The US Supreme Court on Monday agreed to take a trio of cases that will, collectively, help decide the future of gay and transgender rights in America.
The Court agreed to hear three cases that have to do with whether existing federal bans on sex discrimination in the workplace also prohibit discrimination based on sexual orientation or gender identity. In the consolidated Altitude Express Inc. v. Zarda and Bostock v. Clayton County, Georgia, a skydiving instructor and a child welfare services coordinator, respectively, said they were fired for being gay. And in R.G. & G.R. Harris Funeral Homes v. Equal Employment Opportunity Commission, a funeral home employee said she was fired because she came out as transgender.
The Equal Employment Opportunity Commission (EEOC), a federal agency, has said that Title VII of the Civil Rights Act prohibits workplace discrimination based on sexual orientation and gender identity. The law doesn’t explicitly prohibit anti-gay or anti-trans discrimination, instead banning discrimination based on sex. But advocates argue that bans on sex discrimination should cover anti-gay and anti-trans discrimination as well, because discrimination based on sexual orientation and gender identity is fundamentally rooted in expectations about a person’s sex.
Some lower courts have agreed with the stance. In R.G. & G.R. Harris Funeral Homes v. EEOC, for instance, the Sixth Circuit Court of Appeals declared, “It is analytically impossible to fire an employee based on that employee’s status as a transgender person without being motivated, at least in part, by the employee’s sex.”
_ _ _ _
Directive 1:
Answer these questions about the Supreme Court passage:
(a) What jobs did the two workers in the consolidated Zarda and Bostock cases hold?
(b) On what basis does Title VII explicitly ban discrimination?
(c) Which court said it is "analytically impossible" to fire a transgender employee without being motivated in part by sex?

Exercise materials:
_ _ _ _
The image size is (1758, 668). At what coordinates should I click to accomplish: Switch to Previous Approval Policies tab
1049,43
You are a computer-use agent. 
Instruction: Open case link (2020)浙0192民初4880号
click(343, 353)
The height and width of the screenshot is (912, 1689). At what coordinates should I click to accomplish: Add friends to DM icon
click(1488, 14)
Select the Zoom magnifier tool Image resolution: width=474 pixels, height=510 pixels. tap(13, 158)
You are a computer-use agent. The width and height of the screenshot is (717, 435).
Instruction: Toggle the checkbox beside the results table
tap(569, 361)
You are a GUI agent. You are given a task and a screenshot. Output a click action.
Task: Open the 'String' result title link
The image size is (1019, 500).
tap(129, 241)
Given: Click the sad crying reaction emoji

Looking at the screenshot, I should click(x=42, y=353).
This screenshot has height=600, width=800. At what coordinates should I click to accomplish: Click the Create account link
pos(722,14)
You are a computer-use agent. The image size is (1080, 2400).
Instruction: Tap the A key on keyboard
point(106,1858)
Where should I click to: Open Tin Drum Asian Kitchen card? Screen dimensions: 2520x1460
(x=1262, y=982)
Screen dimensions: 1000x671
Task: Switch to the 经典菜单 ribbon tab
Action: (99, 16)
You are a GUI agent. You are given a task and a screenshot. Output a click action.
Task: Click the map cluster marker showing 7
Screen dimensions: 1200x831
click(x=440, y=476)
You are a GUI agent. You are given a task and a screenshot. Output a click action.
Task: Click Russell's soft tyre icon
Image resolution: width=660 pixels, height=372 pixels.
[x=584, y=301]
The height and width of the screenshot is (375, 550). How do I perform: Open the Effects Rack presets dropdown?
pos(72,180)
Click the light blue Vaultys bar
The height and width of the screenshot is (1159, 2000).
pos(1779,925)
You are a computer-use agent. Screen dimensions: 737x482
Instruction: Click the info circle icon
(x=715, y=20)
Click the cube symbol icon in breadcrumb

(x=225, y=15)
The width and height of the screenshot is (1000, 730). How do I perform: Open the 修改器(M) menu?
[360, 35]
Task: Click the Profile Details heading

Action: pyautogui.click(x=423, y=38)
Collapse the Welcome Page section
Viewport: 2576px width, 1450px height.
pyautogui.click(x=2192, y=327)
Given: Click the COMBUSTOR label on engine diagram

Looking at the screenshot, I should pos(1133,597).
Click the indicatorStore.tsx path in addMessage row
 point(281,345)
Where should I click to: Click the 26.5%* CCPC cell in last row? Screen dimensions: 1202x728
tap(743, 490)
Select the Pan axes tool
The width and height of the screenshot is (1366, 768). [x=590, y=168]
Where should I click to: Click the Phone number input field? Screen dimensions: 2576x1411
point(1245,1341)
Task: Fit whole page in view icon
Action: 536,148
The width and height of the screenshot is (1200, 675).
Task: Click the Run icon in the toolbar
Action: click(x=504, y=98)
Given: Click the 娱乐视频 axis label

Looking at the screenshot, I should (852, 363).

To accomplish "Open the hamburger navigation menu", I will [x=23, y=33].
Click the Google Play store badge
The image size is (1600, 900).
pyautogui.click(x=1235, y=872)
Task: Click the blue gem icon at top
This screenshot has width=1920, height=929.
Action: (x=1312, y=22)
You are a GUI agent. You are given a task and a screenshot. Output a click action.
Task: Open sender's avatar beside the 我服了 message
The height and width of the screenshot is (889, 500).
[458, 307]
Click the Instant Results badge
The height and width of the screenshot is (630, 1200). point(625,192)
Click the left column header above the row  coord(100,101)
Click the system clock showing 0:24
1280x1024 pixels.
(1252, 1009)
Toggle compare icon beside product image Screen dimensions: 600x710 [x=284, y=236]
_ _ _ _
Directive 2: Copy out the rows from the line containing "This screenshot has height=600, width=800." down to the line containing "point(106,1858)", requests included. Raise every coordinate in the answers by 72.

Expected answer 1:
(a) One was a skydiving instructor and the other a child welfare services coordinator.
(b) Sex.
(c) The Sixth Circuit Court of Appeals.

Expected answer 2:
This screenshot has height=600, width=800. At what coordinates should I click to accomplish: Click the Create account link
pos(794,86)
You are a computer-use agent. The image size is (1080, 2400).
Instruction: Tap the A key on keyboard
point(178,1930)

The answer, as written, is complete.